ENTRIES SHOWN:
---
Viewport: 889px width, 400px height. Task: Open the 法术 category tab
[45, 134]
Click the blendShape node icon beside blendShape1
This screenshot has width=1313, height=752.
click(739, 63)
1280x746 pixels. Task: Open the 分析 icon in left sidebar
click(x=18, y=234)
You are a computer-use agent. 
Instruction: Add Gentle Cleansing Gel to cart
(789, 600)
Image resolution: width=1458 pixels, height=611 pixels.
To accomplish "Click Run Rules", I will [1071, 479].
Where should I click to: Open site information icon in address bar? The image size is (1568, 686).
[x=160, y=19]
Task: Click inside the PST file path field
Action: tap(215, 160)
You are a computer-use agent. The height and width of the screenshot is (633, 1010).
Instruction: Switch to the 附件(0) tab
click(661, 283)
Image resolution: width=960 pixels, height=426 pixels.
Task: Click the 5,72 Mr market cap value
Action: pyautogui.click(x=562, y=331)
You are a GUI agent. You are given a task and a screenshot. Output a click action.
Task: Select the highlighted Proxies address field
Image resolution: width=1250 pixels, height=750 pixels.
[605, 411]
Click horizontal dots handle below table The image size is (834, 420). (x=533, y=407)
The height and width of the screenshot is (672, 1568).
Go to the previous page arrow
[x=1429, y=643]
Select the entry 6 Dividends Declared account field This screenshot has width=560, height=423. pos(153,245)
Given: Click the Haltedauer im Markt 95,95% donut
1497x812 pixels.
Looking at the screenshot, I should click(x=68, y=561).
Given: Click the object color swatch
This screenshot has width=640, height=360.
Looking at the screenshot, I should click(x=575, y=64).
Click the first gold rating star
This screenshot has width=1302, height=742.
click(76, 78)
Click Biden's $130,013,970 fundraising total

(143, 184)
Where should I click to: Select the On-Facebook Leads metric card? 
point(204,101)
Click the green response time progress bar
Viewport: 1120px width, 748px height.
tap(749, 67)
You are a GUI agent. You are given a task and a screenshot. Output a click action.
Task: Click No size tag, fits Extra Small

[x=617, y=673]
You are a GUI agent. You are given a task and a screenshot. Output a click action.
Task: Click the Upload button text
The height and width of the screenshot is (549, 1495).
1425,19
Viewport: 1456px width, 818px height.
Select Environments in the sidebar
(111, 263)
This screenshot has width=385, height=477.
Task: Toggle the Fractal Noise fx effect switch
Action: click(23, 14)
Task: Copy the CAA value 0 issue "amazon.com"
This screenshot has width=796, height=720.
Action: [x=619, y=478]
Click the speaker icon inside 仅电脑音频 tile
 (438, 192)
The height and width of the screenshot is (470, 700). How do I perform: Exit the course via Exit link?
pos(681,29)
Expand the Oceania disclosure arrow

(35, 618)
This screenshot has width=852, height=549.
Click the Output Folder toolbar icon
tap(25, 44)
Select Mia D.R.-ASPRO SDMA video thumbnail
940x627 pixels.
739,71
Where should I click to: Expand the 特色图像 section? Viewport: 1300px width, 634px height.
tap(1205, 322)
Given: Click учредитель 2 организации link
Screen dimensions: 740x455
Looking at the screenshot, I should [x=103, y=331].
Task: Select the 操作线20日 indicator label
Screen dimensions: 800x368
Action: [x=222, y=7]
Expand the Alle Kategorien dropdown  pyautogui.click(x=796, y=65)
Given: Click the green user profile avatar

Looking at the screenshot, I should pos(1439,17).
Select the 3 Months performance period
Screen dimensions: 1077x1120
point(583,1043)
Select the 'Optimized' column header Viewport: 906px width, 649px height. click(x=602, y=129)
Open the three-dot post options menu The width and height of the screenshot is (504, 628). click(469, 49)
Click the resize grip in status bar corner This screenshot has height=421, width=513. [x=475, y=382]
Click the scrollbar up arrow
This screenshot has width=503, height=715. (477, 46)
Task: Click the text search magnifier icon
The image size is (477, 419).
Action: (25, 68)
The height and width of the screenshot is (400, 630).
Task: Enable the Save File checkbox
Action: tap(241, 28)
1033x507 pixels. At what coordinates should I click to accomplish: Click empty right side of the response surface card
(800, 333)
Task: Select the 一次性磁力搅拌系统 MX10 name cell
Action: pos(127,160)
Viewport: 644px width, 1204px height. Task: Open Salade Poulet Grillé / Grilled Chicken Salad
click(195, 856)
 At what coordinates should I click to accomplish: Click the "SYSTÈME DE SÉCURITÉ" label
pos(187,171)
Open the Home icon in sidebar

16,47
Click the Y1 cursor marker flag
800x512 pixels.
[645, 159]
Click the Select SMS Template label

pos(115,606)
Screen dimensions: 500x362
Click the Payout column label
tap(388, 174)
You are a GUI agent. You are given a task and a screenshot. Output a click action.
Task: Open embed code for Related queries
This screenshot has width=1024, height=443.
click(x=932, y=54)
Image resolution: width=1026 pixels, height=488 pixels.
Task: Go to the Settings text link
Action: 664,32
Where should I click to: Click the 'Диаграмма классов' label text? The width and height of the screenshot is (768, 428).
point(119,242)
---
Of the entries above, repeat exactly the lines between the line with "Click horizontal dots" and the line with "Given: Click the object color swatch", inclusive, and no others.

EXERCISE SOLUTION:
Click horizontal dots handle below table The image size is (834, 420). (x=533, y=407)
The height and width of the screenshot is (672, 1568).
Go to the previous page arrow
[x=1429, y=643]
Select the entry 6 Dividends Declared account field This screenshot has width=560, height=423. pos(153,245)
Given: Click the Haltedauer im Markt 95,95% donut
1497x812 pixels.
Looking at the screenshot, I should click(x=68, y=561).
Given: Click the object color swatch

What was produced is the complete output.